# Prompt
Each entry must be printed again without a single change.

# Dataset
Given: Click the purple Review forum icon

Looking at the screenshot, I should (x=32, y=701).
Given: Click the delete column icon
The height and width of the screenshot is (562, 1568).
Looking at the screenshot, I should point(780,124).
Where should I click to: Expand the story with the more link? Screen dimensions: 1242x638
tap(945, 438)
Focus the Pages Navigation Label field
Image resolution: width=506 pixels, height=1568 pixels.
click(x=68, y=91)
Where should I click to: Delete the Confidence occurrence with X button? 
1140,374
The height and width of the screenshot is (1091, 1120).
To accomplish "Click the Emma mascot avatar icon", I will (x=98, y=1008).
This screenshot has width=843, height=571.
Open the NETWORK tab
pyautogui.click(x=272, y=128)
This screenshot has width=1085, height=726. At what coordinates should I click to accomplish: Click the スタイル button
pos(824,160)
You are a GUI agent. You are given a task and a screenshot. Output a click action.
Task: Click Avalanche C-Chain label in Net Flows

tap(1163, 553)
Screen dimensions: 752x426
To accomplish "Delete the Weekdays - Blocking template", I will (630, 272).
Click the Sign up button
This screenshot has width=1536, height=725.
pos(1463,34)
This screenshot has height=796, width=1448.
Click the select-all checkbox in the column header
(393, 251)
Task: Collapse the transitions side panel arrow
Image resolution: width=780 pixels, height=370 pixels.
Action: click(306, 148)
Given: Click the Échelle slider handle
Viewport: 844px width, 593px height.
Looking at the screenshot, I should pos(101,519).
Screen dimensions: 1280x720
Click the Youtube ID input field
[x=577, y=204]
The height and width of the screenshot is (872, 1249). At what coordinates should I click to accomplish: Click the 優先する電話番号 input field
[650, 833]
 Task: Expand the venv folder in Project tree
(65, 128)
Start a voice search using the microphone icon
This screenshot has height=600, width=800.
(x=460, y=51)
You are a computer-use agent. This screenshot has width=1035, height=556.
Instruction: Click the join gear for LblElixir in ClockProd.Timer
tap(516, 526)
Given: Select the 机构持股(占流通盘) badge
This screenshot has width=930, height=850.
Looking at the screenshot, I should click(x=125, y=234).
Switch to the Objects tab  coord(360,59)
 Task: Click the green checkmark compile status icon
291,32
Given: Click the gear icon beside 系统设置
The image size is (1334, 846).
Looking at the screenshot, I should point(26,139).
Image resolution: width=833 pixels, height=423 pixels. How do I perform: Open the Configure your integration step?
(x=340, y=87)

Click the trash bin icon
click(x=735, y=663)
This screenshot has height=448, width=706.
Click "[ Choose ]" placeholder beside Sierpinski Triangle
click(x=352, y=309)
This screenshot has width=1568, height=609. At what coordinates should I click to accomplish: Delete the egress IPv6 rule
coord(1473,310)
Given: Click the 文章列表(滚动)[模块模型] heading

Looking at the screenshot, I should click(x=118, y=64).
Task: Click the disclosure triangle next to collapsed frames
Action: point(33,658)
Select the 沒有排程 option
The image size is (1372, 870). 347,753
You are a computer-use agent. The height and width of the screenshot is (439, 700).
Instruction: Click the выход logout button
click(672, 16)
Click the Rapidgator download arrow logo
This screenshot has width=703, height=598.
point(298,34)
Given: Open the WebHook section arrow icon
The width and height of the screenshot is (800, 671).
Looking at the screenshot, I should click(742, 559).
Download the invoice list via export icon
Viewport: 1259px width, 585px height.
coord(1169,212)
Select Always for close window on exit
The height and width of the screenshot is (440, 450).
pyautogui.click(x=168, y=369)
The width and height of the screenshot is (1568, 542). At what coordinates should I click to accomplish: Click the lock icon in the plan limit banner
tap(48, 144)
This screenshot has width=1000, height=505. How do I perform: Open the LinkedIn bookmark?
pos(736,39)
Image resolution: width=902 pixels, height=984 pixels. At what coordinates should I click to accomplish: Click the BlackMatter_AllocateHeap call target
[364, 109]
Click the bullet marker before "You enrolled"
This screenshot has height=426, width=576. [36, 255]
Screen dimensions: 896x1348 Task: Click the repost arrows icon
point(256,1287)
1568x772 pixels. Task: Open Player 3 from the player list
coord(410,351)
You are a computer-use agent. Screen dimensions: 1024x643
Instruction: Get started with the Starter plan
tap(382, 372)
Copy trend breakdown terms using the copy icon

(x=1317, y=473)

# Response
Given: Click the purple Review forum icon

Looking at the screenshot, I should (x=32, y=701).
Given: Click the delete column icon
The height and width of the screenshot is (562, 1568).
Looking at the screenshot, I should point(780,124).
Where should I click to: Expand the story with the more link? Screen dimensions: 1242x638
tap(945, 438)
Focus the Pages Navigation Label field
Image resolution: width=506 pixels, height=1568 pixels.
click(x=68, y=91)
Where should I click to: Delete the Confidence occurrence with X button? 
1140,374
The height and width of the screenshot is (1091, 1120).
To accomplish "Click the Emma mascot avatar icon", I will (x=98, y=1008).
This screenshot has width=843, height=571.
Open the NETWORK tab
pyautogui.click(x=272, y=128)
This screenshot has width=1085, height=726. At what coordinates should I click to accomplish: Click the スタイル button
pos(824,160)
You are a GUI agent. You are given a task and a screenshot. Output a click action.
Task: Click Avalanche C-Chain label in Net Flows

tap(1163, 553)
Screen dimensions: 752x426
To accomplish "Delete the Weekdays - Blocking template", I will (630, 272).
Click the Sign up button
This screenshot has width=1536, height=725.
pos(1463,34)
This screenshot has height=796, width=1448.
Click the select-all checkbox in the column header
(393, 251)
Task: Collapse the transitions side panel arrow
Image resolution: width=780 pixels, height=370 pixels.
Action: click(306, 148)
Given: Click the Échelle slider handle
Viewport: 844px width, 593px height.
Looking at the screenshot, I should pos(101,519).
Screen dimensions: 1280x720
Click the Youtube ID input field
[x=577, y=204]
The height and width of the screenshot is (872, 1249). At what coordinates should I click to accomplish: Click the 優先する電話番号 input field
[650, 833]
 Task: Expand the venv folder in Project tree
(65, 128)
Start a voice search using the microphone icon
This screenshot has height=600, width=800.
(x=460, y=51)
You are a computer-use agent. This screenshot has width=1035, height=556.
Instruction: Click the join gear for LblElixir in ClockProd.Timer
tap(516, 526)
Given: Select the 机构持股(占流通盘) badge
This screenshot has width=930, height=850.
Looking at the screenshot, I should click(x=125, y=234).
Switch to the Objects tab  coord(360,59)
 Task: Click the green checkmark compile status icon
291,32
Given: Click the gear icon beside 系统设置
The image size is (1334, 846).
Looking at the screenshot, I should point(26,139).
Image resolution: width=833 pixels, height=423 pixels. How do I perform: Open the Configure your integration step?
(x=340, y=87)

Click the trash bin icon
click(x=735, y=663)
This screenshot has height=448, width=706.
Click "[ Choose ]" placeholder beside Sierpinski Triangle
click(x=352, y=309)
This screenshot has width=1568, height=609. At what coordinates should I click to accomplish: Delete the egress IPv6 rule
coord(1473,310)
Given: Click the 文章列表(滚动)[模块模型] heading

Looking at the screenshot, I should click(x=118, y=64).
Task: Click the disclosure triangle next to collapsed frames
Action: point(33,658)
Select the 沒有排程 option
The image size is (1372, 870). 347,753
You are a computer-use agent. The height and width of the screenshot is (439, 700).
Instruction: Click the выход logout button
click(672, 16)
Click the Rapidgator download arrow logo
This screenshot has width=703, height=598.
point(298,34)
Given: Open the WebHook section arrow icon
The width and height of the screenshot is (800, 671).
Looking at the screenshot, I should click(742, 559).
Download the invoice list via export icon
Viewport: 1259px width, 585px height.
coord(1169,212)
Select Always for close window on exit
The height and width of the screenshot is (440, 450).
pyautogui.click(x=168, y=369)
The width and height of the screenshot is (1568, 542). At what coordinates should I click to accomplish: Click the lock icon in the plan limit banner
tap(48, 144)
This screenshot has width=1000, height=505. How do I perform: Open the LinkedIn bookmark?
pos(736,39)
Image resolution: width=902 pixels, height=984 pixels. At what coordinates should I click to accomplish: Click the BlackMatter_AllocateHeap call target
[364, 109]
Click the bullet marker before "You enrolled"
This screenshot has height=426, width=576. [36, 255]
Screen dimensions: 896x1348 Task: Click the repost arrows icon
point(256,1287)
1568x772 pixels. Task: Open Player 3 from the player list
coord(410,351)
You are a computer-use agent. Screen dimensions: 1024x643
Instruction: Get started with the Starter plan
tap(382, 372)
Copy trend breakdown terms using the copy icon

(x=1317, y=473)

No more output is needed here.